The Indiana students are also expanding the focus to include transgender students of color, understanding that their experiences are different from those of white transgender students.
“I’m excited that students want to engage with their school board and with their classmates,” she says. “It’s nice for me to take a break from talking with school administrators, who are lovely, and spend time talking with teenagers.”
Conducting youth-led participatory action research can be a bit like riding a wave. “You’re looking at how to harness the energy,” Roegman says. “You go through this process and think about, okay, if you want to do this, if you want to present at an assembly for your school, what needs to happen to get to that point?”
Working With Students, Supported by Administrators
The answer is likely “a lot.” And it can be a challenge, because there’s this fine line between the slow process of building relationships with the students and the realization that at the end of a school year, some will be graduating. Key members of both of her groups have just graduated, and she’s looking for ways to keep them involved.
“Maybe I’ll recruit them to come here and do some undergraduate research,” she says.
The makeup of the two groups is a mix of students, about 10 at each school. “Some identify as transgender, some as gender nonconforming, and some are cisgender allies,” Roegman says. “High school is a time fraught for everyone.”

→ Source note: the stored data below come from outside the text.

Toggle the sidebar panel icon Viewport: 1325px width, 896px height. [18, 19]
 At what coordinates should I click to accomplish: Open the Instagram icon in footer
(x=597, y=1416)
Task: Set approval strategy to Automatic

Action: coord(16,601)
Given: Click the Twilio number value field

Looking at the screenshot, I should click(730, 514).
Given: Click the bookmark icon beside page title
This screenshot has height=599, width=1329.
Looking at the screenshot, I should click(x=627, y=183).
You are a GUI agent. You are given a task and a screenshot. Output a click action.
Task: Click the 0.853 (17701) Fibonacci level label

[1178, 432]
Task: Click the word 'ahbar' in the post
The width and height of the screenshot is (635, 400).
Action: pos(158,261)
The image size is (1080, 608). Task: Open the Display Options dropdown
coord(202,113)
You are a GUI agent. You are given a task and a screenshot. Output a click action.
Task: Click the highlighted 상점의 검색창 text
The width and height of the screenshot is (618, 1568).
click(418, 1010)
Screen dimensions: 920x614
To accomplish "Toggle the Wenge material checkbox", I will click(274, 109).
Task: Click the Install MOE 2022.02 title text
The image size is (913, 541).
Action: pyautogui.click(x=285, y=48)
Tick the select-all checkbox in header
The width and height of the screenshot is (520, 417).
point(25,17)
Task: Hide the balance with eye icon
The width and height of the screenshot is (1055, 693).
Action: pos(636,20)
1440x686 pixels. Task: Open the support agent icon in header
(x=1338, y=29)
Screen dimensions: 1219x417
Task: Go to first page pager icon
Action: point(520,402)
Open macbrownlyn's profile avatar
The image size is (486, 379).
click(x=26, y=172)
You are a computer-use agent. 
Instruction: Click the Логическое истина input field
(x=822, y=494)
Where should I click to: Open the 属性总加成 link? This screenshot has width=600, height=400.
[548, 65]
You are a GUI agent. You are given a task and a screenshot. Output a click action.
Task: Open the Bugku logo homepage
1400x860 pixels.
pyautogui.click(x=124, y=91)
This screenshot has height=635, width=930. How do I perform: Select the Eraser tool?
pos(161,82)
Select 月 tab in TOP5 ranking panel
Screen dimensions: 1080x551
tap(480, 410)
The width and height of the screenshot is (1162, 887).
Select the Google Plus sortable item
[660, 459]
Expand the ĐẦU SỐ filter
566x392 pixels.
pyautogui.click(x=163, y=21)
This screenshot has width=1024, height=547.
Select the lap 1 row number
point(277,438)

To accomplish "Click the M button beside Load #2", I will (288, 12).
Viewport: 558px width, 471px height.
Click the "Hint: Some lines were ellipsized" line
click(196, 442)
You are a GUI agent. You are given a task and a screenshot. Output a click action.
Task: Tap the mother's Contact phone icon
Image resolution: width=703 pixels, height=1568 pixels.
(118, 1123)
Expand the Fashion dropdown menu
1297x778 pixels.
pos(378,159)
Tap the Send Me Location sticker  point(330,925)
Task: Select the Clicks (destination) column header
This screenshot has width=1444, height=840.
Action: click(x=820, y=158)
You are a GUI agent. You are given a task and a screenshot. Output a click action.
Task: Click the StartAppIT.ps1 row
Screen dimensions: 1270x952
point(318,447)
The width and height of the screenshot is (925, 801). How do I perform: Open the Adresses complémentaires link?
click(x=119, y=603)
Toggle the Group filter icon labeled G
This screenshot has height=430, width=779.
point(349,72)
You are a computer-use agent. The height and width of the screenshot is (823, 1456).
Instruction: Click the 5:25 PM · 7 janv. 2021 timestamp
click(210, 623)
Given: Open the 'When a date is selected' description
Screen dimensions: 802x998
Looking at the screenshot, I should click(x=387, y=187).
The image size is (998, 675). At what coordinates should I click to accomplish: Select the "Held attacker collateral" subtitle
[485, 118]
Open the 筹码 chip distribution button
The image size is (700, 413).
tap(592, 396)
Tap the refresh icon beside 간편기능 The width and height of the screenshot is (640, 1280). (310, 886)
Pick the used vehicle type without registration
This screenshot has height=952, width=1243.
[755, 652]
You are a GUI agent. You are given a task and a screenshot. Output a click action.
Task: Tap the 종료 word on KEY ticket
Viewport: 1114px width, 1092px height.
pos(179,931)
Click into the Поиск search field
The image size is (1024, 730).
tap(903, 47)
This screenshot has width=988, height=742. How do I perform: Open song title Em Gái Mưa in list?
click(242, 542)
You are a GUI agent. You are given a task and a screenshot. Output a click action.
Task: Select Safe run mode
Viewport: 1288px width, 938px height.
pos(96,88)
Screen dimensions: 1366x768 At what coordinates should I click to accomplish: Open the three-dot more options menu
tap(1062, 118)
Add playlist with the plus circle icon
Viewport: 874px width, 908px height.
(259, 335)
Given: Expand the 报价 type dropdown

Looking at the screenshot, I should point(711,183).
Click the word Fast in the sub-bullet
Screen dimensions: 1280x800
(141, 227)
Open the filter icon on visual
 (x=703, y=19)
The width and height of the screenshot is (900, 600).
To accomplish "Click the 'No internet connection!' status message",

That time is made less fraught by supportive administrators, which Roegman says is the case at both sites. “In both schools, administrators have been supportive of the project, and that helps the youth to see that it’s not just me; the school values what we say and is open to listening and making changes, and that’s really important,” Roegman says. “In both schools, there are teachers who are LGB, and there are at least a small number of clearly outspoken teachers and administrators offering safe spaces.”
Funded by Two Grants
Roegman’s research is funded by two separate grants, one from the Illinois Campus Research Board and the other from the Spencer Foundation. She will be conducting interviews over the summer and into next year to find out if the students feel validated and safe. From there, she hopes to write about either or both of the projects for possible publication in an academic journal.
Giving Students a Voice and Schools a Message
“I hope from this experience the students see that their voice, their perspectives, are valued and important,” Roegman says. “I hope they learn some research skills and advocacy skills and see that they are able to effect change in their schools. All young people can be change agents. So, the question is, how can we help make spaces for them to learn some of these skills and do some of the work?”
Her message to schools is straightforward. “Whether you know it or not, you have students who are transgender and gender nonconforming,” she says. “You have the choice in your language and policies and practices to make it a place that is inclusive and accepting for them or not. But they’re there. I hope that people working in schools are aware of that and doing what they can so students feel like they can be themselves in their school environment.”
Roegman says that the Illinois group wants to share their learning and experiences with a larger audience.
“They want to help people see that transgender kids are just kids. They’re not scary. They’re not trying to turn your kids into whatever dark side you might imagine,” she says. “They’re just kids who want to go to school and learn and play sports and go to the bathroom and not have gender be an issue all the time.”